Мужики между тем, сойдясь во дворе, рассуждают: по теперешним временам взяться бы ему за что-нибудь серьезное… Брал бы заказы индивидуальные… По праздному размышлению и меня одолевают такие же мысли. Но, зная непрактичность и неорганизованность соседа моего, я прикидываю иначе: компаньона бы ему в поддержку. Умеющего выбить, достать, что надо, готовую продукцию пристроить… Где такого взять? Да чтобы еще думал не о скорых прибылях и доходах, а за дело бы болел, производство налаживал, без которого, по мнению теперешних ученых и хозяйственников, не поднять нам экономику. Сколько же можно товары перепродавать?! За «буграми» сделанные. Давно пора и у себя производство их налаживать. Словом, заносит в раздумьях куда-то…

Но я давно знаком с Петром и знаю, что ни доброхотства, ни корысти в его затеях нет. Просто тянет его, от природы мастеровитого человека, к несбывшемуся делу – желанию руками сотворить то, что видимо, ощутимо, конкретно. И в этом стремлении к предметности своих стараний он так нетерпелив и поспешен, что многие его изделия непрочны изначально. Табуретки расшатываются через месяц-другой, шкатулки быстро разваливаются. Петр долго потом объясняет, что вот рискнул иначе, чем в справочниках рекомендуют, по-своему склеить детали, но нет у него сейчас приспособлений и добрых материалов для крепления и склеивания по его, Петра, задумке. Но так хотелось сделать побыстрее. Вот был бы еще станочек… Неудачи его огорчают, но рук при этом он не опускает. И через неделю-две зазывает в подвал свой и показывает то, что должно быть, к примеру, токарным станком. Достал где-то старый сгоревший электромотор, то ли сам перемотал обмотку, то ли попросил кого, но вот включает в сеть – мотор жужжит, работает. А Петр – сияет. «Закажу теперь, – говорит, – ступицу, посажу на швеллер и буду так-о-о-ое вытачивать! Правда, нет у меня, – сокрушается, – верстака доброго. Доски нужны, «полусотки», длинные». Но через неделю вновь тянет к себе под лестницу и показывает верстачок, аккуратный, прочный, словно в землю вросший. Где доски взял, на какие шиши доставал-заказывал?! Скорее всего, взял там, где плохо лежало, вернее, валялось брошенное. У нас ведь на свалках и на задворках столько добра пропадает…

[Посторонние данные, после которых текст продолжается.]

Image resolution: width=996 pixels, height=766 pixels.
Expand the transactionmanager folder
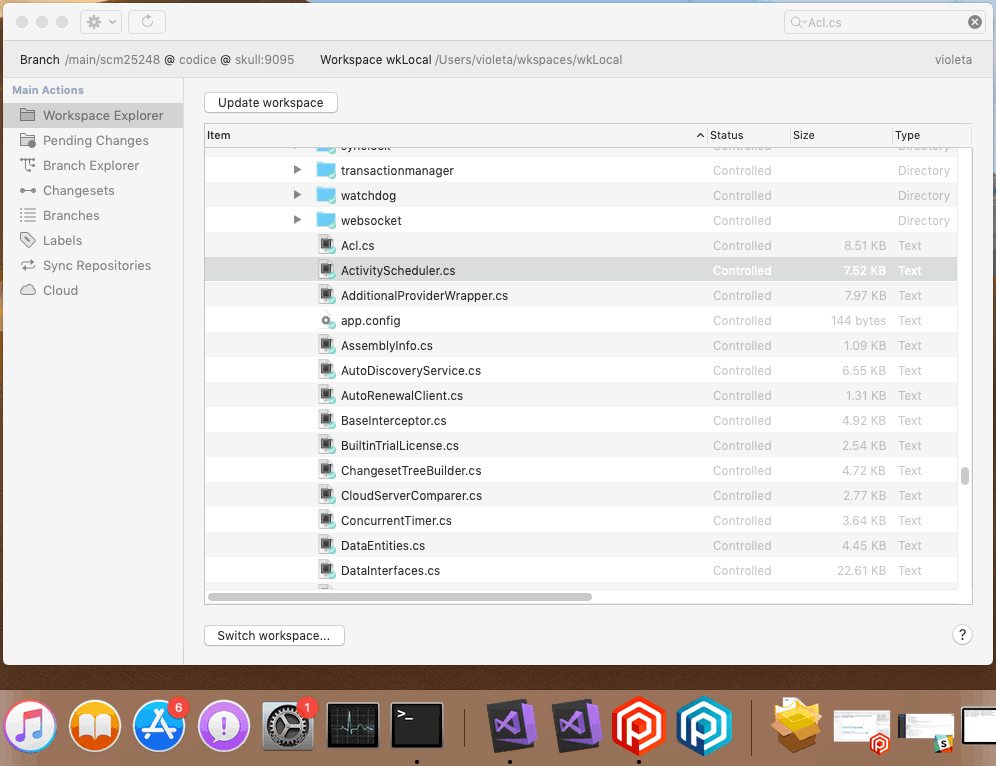point(297,170)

Ну а Петр доволен. Теперь, пока станочек не наладит, ни о каких поделках и вспоминать не будет. А завтра вдруг посмотрит на владения свои подвальные и вздумает стены заново оштукатурить: приелись, мол, обои.

Станок конечно же оставлен, а сосед мой возится с раствором. Пройдет дня три или самое многое неделя – в мастерской и стены новые, и станок налажен. Когда успел? Ведь и на службу еще ходит. Но гадать не приходится, и без того ясно: что-то дома не доделал, жене в чем-то не помог. Иной раз, мимо их квартиры проходя, услышишь раздраженный крик его супруги: «Ты бы уж переселился в свой подвал да и жил бы там бирюком. Все равно в доме от тебя толку мало».

Лексика при этом у нее, как говорят теперь, ненормативная. Можно лишь представить, что чувствует мужик, когда его кроют с сердцем, матерно. И не кто иной, а жена… А она еще помнится нежной, доброй, улыбчивой. И куда все подевалось-кануло?.. Где та ее готовность понять и принять все его затеи, планы, намерения?.. Но Петр жену свою понимать все-таки старается. И на праздный вопрос мой «Что, брат, достается?» объяснять начинает издалека. Скапливается, мол, в крови человека адреалин (он так и произносит: адреалин) от избытка впечатлений разных, и дурных, и хороших, и, когда превысит он норму, происходит разрядка, выражаемая криком. А женщины, они ведь от природы эмоциональны, на логику слабоватые. Что, мол, взять с них?.. Этой мыслью, кажется, и успокаивается.